Pflugerville is officially breaking up with its private ambulance provider and getting back together with its fire department. On Wednesday, the City Council voted to move the city’s emergency ambulance service from private contractor Allegiance Mobile Health to Travis County Emergency Services District No. 2, which runs the Pflugerville Fire Department. The six-year interlocal agreement is set to kick in on Oct. 1, 2026, putting ambulance transport under a local public agency instead of a for-profit company. City leaders said the shift is about tightening clinical oversight and response by keeping EMS in public hands and closer to home.
What the agreement says
Under the interlocal deal, Pflugerville will pay roughly $1.9 million a year in each of the first two years, with contract language calling for 2.5% annual increases after that, according to KXAN. The council also signed off on companion agreements with Travis County that include a one-time $600,000 grant to help cover transition costs, per agenda materials on Legistar. Council members said those funding details and clear oversight rules were key reasons they opted to put ambulance services under ESD No. 2.
ESD No. 2 steps in
Travis County ESD No. 2, which operates as the Pflugerville Fire Department, said it is ready to keep delivering reliable fire and emergency medical services as the city hands over ambulance operations, according to Travis County ESD No. 2. The district’s site lays out the financial strain it has been under and the options its board weighed while considering a return to full transport service inside city limits. District leaders say a fire-based transport model can help shave precious minutes off response times by sending paramedics out from existing fire stations instead of relying on a separate provider.
How we got here
Pflugerville turned to Allegiance Mobile Health after a carousel of contract changes that followed Acadian’s exit, and the city has been sorting through EMS options since 2021, according to city records and local reporting. Community Impact reported on the 2022 agreement that brought Allegiance on board and later tracked negotiations with ESD No. 2 and Travis County officials. For many council members, moving to a public provider came down to long-term worries about ambulance availability, direct oversight and the city’s ability to monitor clinical performance over time.

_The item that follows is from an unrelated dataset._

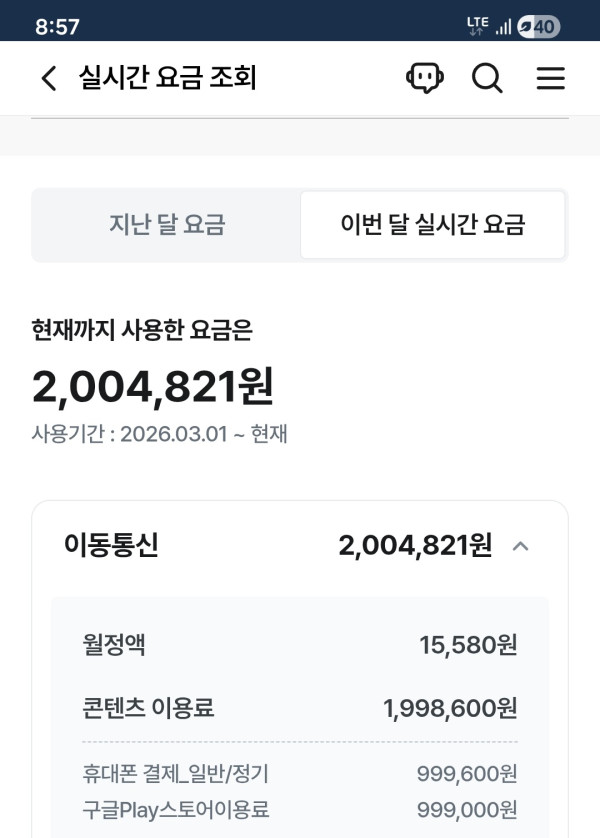Tap the status bar clock 8:57

pyautogui.click(x=57, y=27)
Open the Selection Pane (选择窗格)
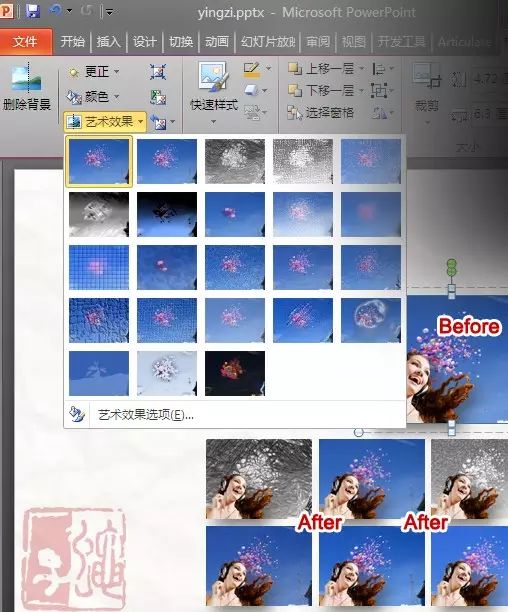Image resolution: width=508 pixels, height=612 pixels. pos(320,113)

What residents should expect
The handoff is not happening overnight. The change is scheduled for Oct. 1, 2026, and officials say Allegiance will keep running ambulances until then while ESD No. 2 gears up crews and vehicles. City materials indicate the county’s $600,000 grant should help blunt the initial cost jump so residents do not immediately see a tax increase tied to the move, even though the agreement builds in multi-year cost escalators that staff will keep an eye on. Those details are posted on Legistar. Officials are telling residents to keep calling 9-1-1 for emergencies as usual and say they will roll out more information on the city and district websites as the transition plan gets locked in.